İkinci olarak, Kürt meselesinin “terör” ve “güvenlik” siyasetleriyle idaresi, devletin “despotik gücünün” yeniden üretimine bulunmaz bir kaynak sağlıyor. Bu sayfalarda sıkça andığım siyaset sosyolojisinin bir diğer önemli ismi olan Michael Mann, devletin esas olarak iki tür iktidardan/güçten teşekkül ettiğini ileri sürüyor: Altyapısal güç/iktidar (infrastructural power) ve despotik güç/iktidar (despotic power). Mann bu iki güç/iktidar kaynağının farklı kombinasyonları üzerinden tarihsel süreç içerisinde şekillenen farklı devlet tiplerini irdeliyor. Kürt meselesinin şiddet alanında tutulması, siyasi iktidara devletin altyapısal gücünün yanı sıra despotik gücünü/iktidarını da üretme olanakları sağlıyor. Kürt meselesinde güvenlik politikalarının hakimiyetini sürdürmesi ve mevcut durumda meselenin askeri yöntemlerle çözülmeye çalışılması sadece ordunun değil, aynı zamanda polis ve mahkemeler gibi devletin baskı aygıtlarının alanını genişletiyor, ilgili aktörlerin iktidarını büyütüyor.

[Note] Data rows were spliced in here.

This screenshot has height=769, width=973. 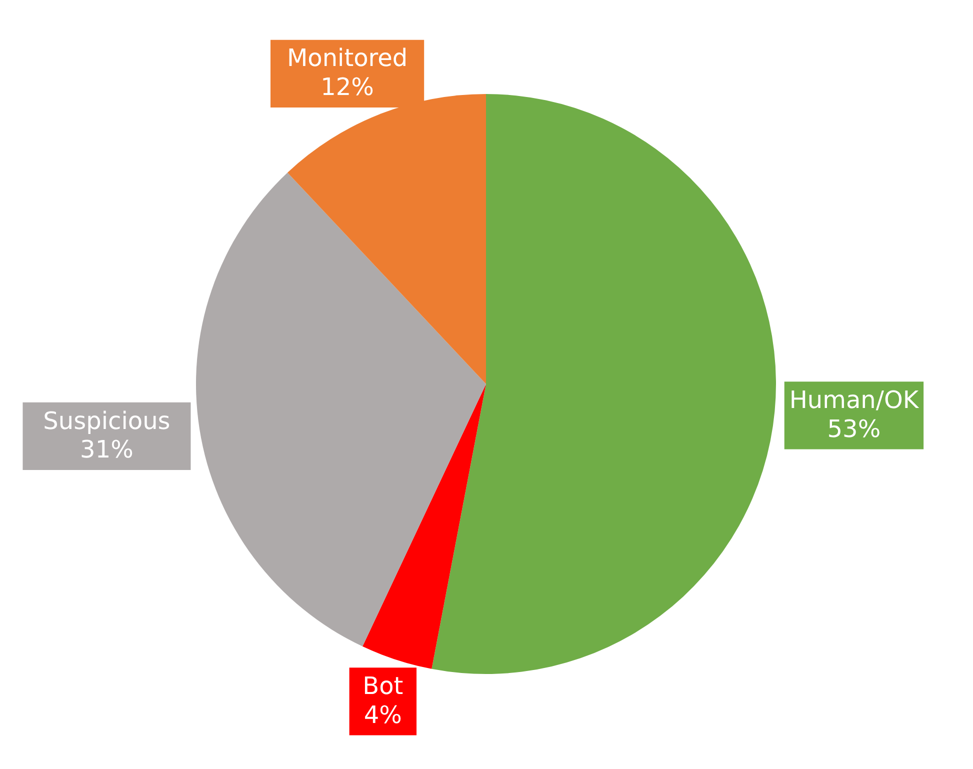 I want to click on data-label: 31%, so click(x=107, y=450).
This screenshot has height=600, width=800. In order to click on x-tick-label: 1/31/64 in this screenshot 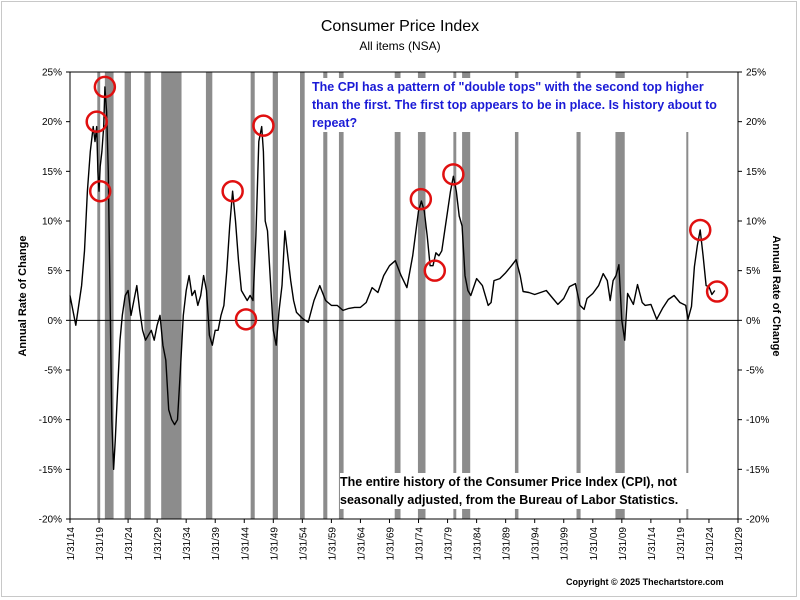, I will do `click(362, 544)`.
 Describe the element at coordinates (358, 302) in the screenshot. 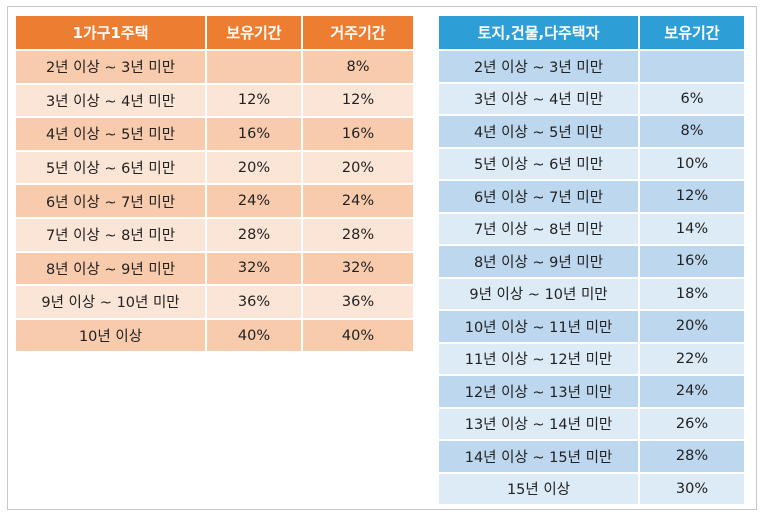

I see `residence-rate-cell: 36%` at that location.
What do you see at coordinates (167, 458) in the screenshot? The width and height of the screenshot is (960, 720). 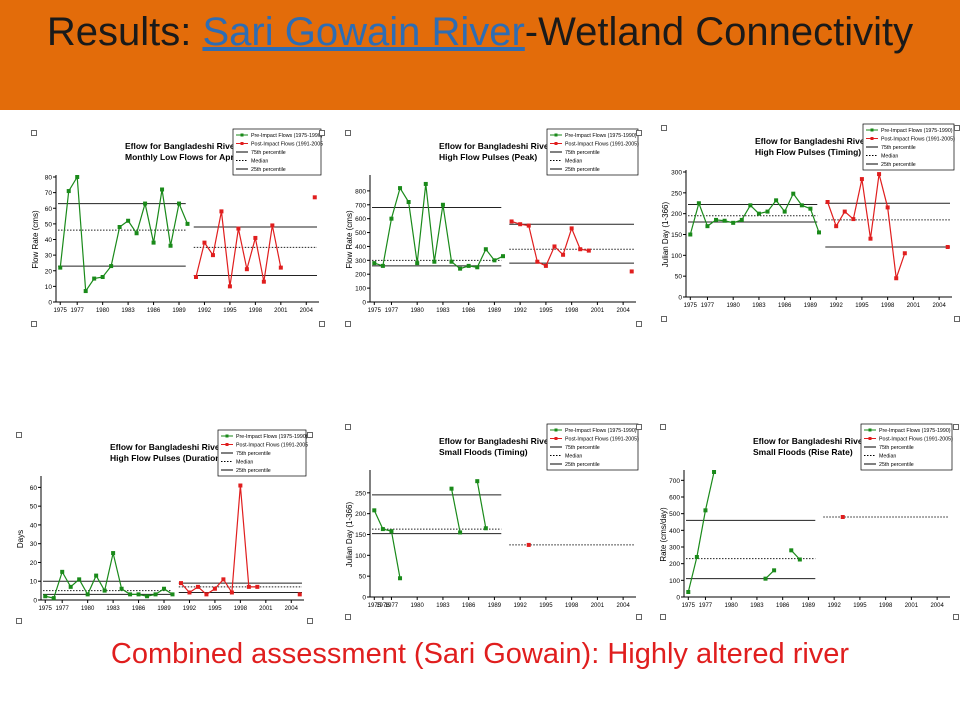 I see `chart-subtitle: High Flow Pulses (Duration)` at bounding box center [167, 458].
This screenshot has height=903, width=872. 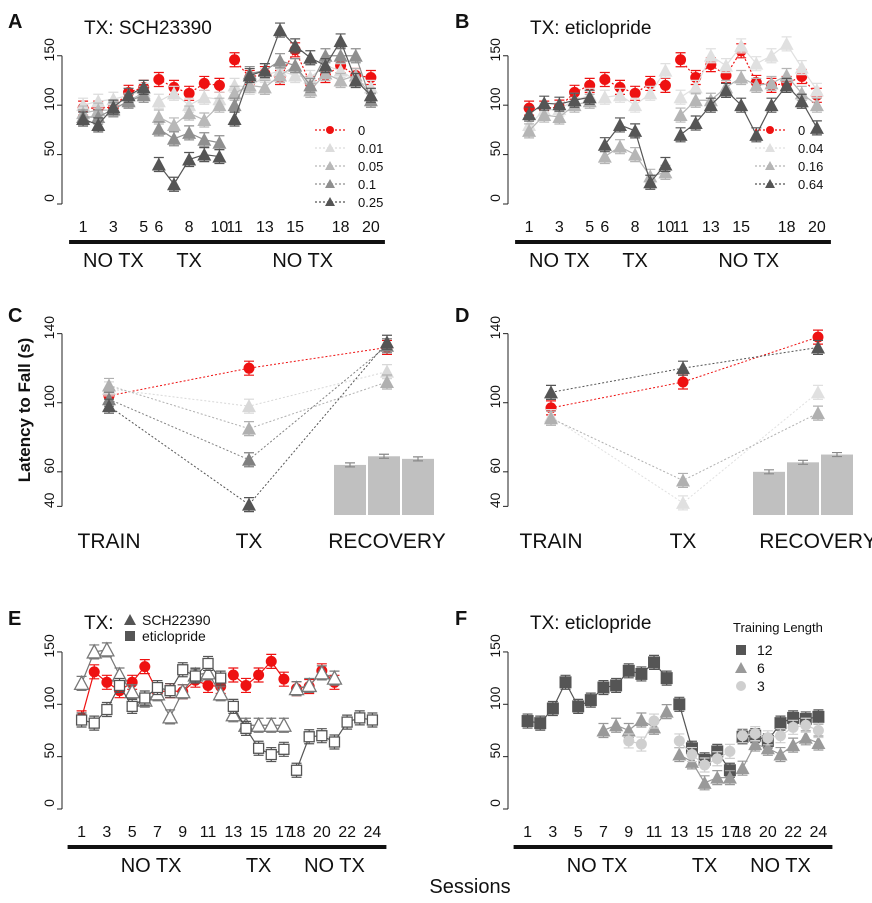 I want to click on x-tick-label: 15, so click(x=741, y=228).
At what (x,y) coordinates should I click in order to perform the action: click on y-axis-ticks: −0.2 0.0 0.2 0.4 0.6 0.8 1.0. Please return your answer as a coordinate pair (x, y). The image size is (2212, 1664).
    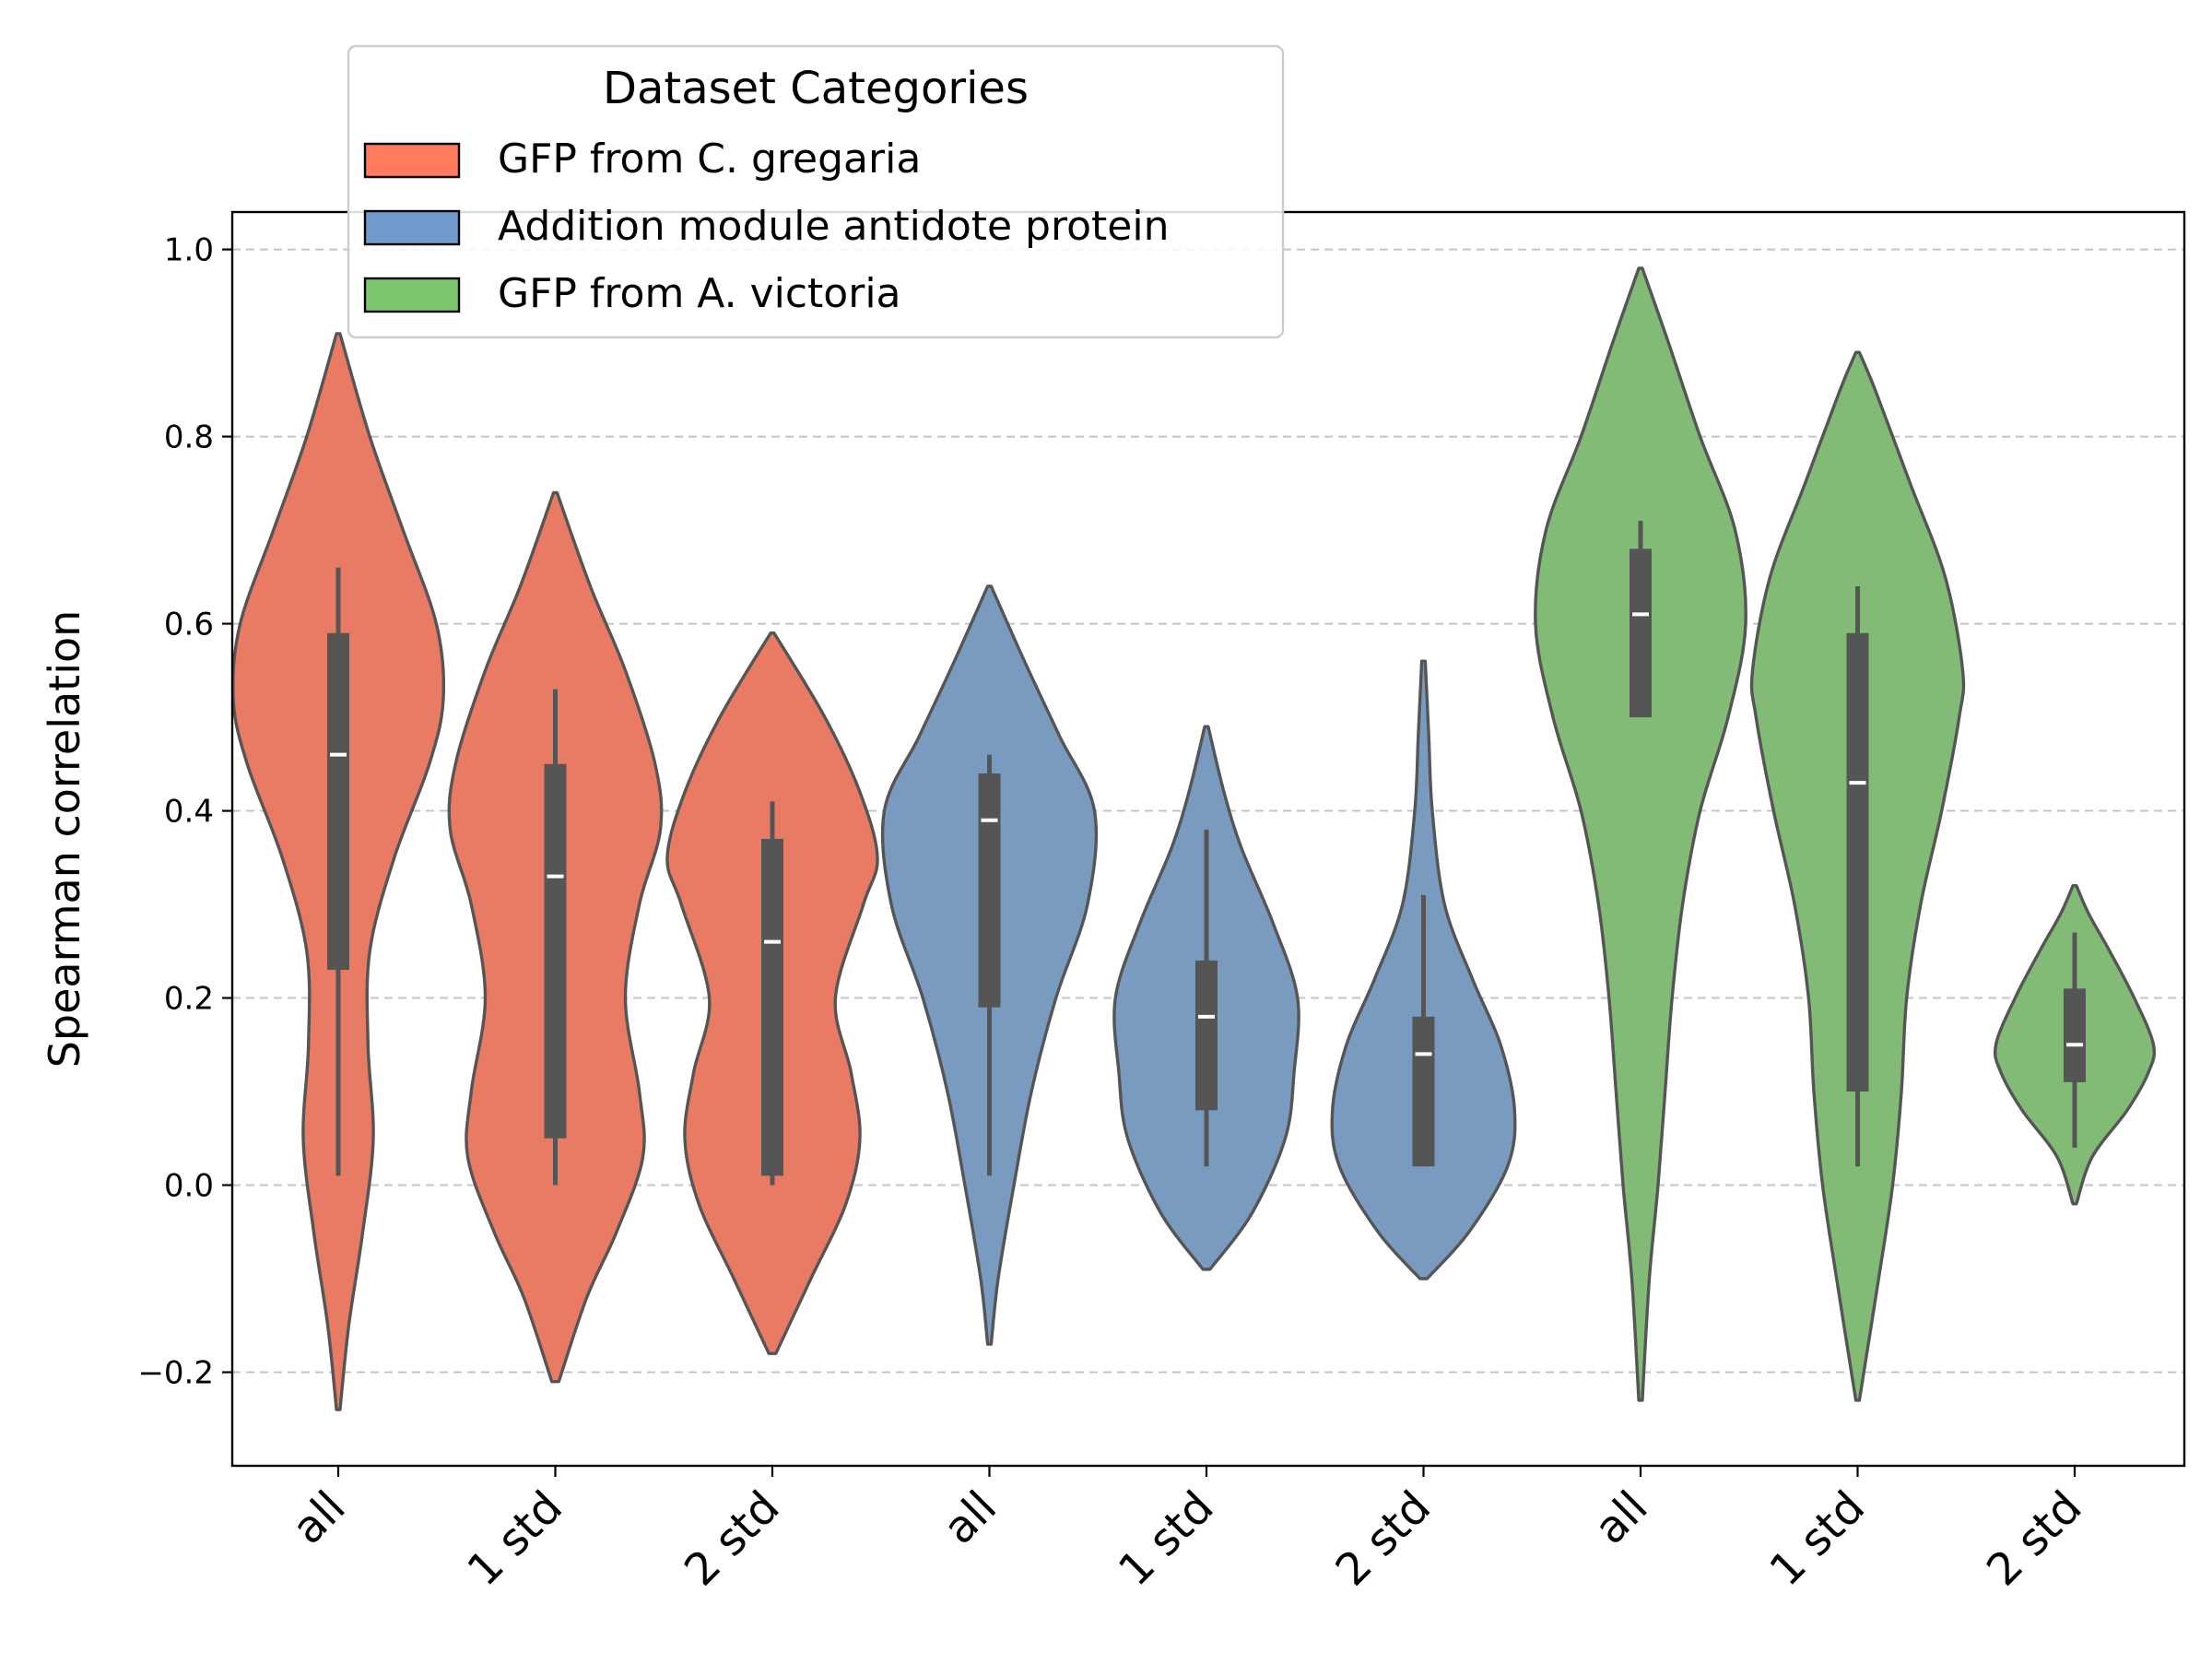
    Looking at the image, I should click on (184, 812).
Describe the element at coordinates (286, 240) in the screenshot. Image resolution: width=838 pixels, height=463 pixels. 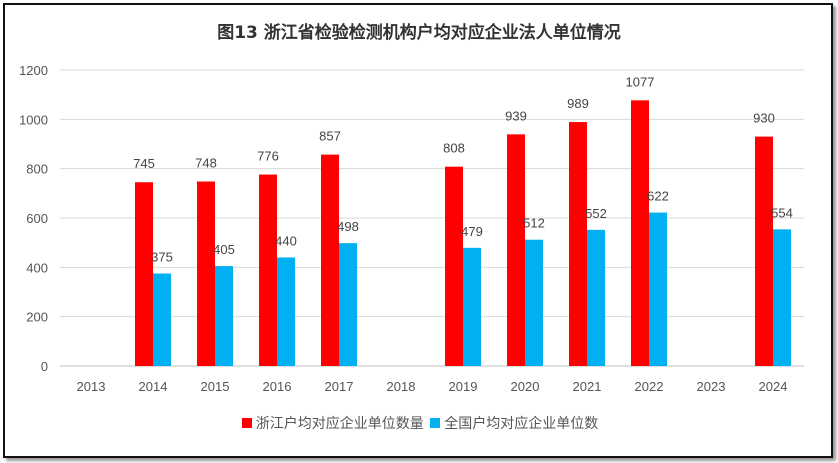
I see `data-label: 440` at that location.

Kürt meselesinin siyasi çözümü sadece Kürtleri ilgilendirmiyor. Despotik güçten/iktidardan çok altyapısal güce/iktidara dayanan demokratik bir sosyo-politik sistemin inşası için herkesin “çözüme” ihtiyacı var. Ekonomik, sosyal, kültürel, siyasi, sembolik sermaye biçimlerinin ve bunlara dayalı iktidarların yoğunlaşmasının önüne geçmek için çözüme ihtiyaç var. Sermayenin ve iktidarın toplum içinde yayılmasını ve paylaşılmasını mümkün kılarak devleti “ele geçirilecek bir alan” olmaktan çıkarmak için çözüme ihtiyaç var. Özetle, darbe geleneğini hem söylemsel hem de kurumsal düzeyde aşmak için Kürt meselesinde şiddeti devredışı bırakacak siyasi çözüme ihtiyaç var.